长姑在一边为难地看着她,劝说道:“小姐,您耐心下来就好了。”她不会弹琴,也就不知道所谓弹琴的要领,见秦苒一直为难,她也很着急,可却没有什么办法,毕竟她对这种事情一窍不通。
“我没事的。”虽然烦躁,但秦苒不想将这种行为影响到长姑,揉了揉自己的太阳穴,她尽量使自己语气平和:“长姑我没事的,我肯定会努力练琴的,你可以去休息下。”
原来长姑怕秦苒偷懒,之后又会被先生骂,这才一直站在一边监督她,想要看她好好练习,只是很可惜,秦苒根本没办法好好学习。
明明原理很简单,通过琴弦的震荡,发出声音,不同的频率声调不一样,弹响很容易,但想要弹出曲子,简直比登天还难。

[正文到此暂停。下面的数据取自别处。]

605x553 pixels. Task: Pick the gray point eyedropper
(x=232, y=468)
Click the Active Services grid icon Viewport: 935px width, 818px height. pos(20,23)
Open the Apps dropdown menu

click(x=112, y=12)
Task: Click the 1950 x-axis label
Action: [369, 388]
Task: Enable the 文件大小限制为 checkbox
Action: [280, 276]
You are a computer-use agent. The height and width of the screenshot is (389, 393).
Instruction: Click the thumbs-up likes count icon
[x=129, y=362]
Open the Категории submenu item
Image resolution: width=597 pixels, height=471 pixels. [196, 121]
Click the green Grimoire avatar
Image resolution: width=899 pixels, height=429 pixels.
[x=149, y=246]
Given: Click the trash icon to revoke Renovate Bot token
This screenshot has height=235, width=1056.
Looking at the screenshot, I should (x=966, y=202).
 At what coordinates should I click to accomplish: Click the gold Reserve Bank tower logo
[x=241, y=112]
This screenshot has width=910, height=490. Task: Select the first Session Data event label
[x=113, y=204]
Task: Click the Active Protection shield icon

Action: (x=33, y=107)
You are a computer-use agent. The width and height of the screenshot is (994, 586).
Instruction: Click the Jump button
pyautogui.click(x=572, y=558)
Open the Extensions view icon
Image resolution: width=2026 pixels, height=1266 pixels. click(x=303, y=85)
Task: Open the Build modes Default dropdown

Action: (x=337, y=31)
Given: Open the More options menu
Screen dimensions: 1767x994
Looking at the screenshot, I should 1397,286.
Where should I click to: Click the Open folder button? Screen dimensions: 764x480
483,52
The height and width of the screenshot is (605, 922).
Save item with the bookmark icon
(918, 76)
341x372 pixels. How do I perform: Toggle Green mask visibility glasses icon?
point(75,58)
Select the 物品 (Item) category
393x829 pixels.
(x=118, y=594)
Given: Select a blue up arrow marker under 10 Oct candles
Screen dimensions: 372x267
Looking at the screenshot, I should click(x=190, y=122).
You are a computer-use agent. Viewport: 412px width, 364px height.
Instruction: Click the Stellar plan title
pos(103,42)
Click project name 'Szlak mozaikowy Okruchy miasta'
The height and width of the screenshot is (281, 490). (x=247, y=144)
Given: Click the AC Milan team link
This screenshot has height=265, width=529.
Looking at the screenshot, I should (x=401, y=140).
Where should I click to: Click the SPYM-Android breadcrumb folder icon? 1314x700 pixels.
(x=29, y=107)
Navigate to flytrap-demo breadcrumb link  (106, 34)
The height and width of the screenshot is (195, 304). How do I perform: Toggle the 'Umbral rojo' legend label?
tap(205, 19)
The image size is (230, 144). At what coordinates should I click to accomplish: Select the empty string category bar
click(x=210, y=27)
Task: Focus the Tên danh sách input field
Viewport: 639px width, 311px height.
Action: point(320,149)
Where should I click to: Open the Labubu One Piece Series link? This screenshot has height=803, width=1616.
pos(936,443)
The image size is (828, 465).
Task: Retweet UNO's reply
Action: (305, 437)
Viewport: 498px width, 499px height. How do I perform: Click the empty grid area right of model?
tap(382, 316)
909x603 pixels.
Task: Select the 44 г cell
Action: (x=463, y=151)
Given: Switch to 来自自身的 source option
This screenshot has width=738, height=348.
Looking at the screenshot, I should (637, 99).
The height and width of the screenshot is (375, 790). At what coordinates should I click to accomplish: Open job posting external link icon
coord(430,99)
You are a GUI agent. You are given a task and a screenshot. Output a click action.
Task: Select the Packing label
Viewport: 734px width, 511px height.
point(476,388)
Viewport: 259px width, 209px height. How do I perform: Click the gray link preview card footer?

如果秦苒愿意,她随时都能写出声音震荡等等一系列的公式,偏偏没办法完整地弹奏一首曲子。
这也太难了吧!
长姑叹了一口气,最后还是出去了,实在不想看到小姐面对琴的时候那副咬牙切齿的表情。
就算是她也知道,弹琴的时候最需要的是静心,她现在整个人都静不下来,自然是有点困难。
还是给她倒杯茶缓缓吧。
长姑这么想着,却不知道当她离开之后,秦苒房间里来了一个不速之客,他坐在窗边,还是那身黑色的夜行衣,翘着二郎腿,饶有兴趣地看着她。
秦苒本就烦躁,见他出现,没好气地瞪了他一眼:“看什么看!没看过人练琴?”
“不,我只是没听过这么难听的琴声。”姬柯打击人毫不手软,让秦苒表情更阴暗了。
“弹琴可不能像你这样,手指僵硬,一点灵性都没有。”他一边说着,一边从窗沿上跳下来,轻巧的没有发出一丝声音,像只猫。
男人走到秦苒身后,稍稍弯腰,手覆盖在秦苒的手上:“要像这样……”他一边说着,一边带着秦苒轻轻拨弄琴弦。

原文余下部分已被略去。